Zwischen Streitereien mit der Familie und Partys verfolgt er ein großes Ziel: Eric möchte Schauspieler werden. An der Berliner Schauspielschule wird er angenommen. Die Mutter (Heike Makatsch) ist stolz, doch sein Stiefvater (Benno Fürmann) und der Rest der Familie sehen in Eric nur noch einen Junkie, einen Fehler, ein Problem. ProSieben zeigt das Drama "9 Tage wach" am Sonntag um 20.15 Uhr.

Seiner Freundin Anja (Peri Baumeister) verspricht Eric, mit den Drogen aufzuhören, seiner Mutter verspricht er, nie den Glauben an sich zu verlieren. Doch er bricht noch mehr als diese Versprechen. Sein Schauspiellehrer (Martin Brambach) schenkt ihm Vertrauen, erkennt sein Potenzial und investiert in sein Talent - auch ihn wird Eric enttäuschen.

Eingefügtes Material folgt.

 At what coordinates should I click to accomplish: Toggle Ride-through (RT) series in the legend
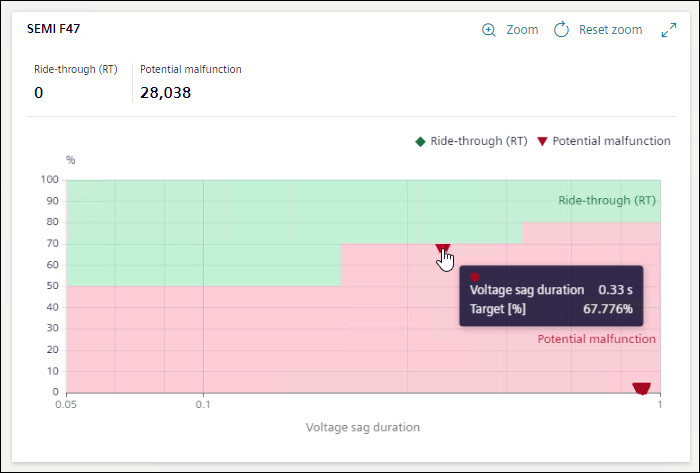pos(478,141)
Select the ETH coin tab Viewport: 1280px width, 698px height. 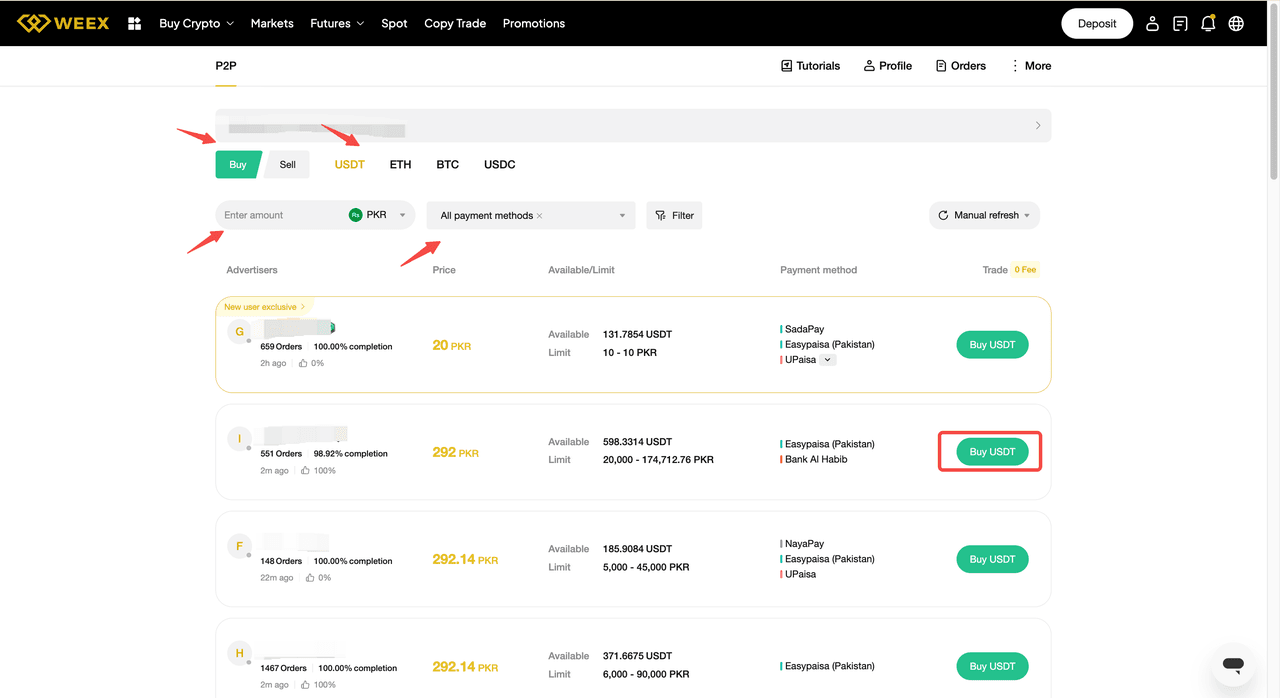click(x=400, y=164)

Eben liegt er noch nackt auf den kalten Fliesen der Entzugsklinik, schon zerdrückt er wieder kleine Kristalle mit seiner Kreditkarte. Konfrontiert mit dem Tod, gestärkt durch Hoffnung, gebrochen durch das Ende seiner Träume - Erics Geschichte gleicht dem Stroboskop seiner Partynächte.

"9 Tage wach" zeigt Erics Stehfests Drogenvergangenheit nach dem Vorbild der gleichnamigen Autobiografie: laut, intensiv und ohne Filter. Unter der Regie von Damien Harper ist ein Blockbuster entstanden, der mitreißt, erschüttert und zum Nachdenken anregt.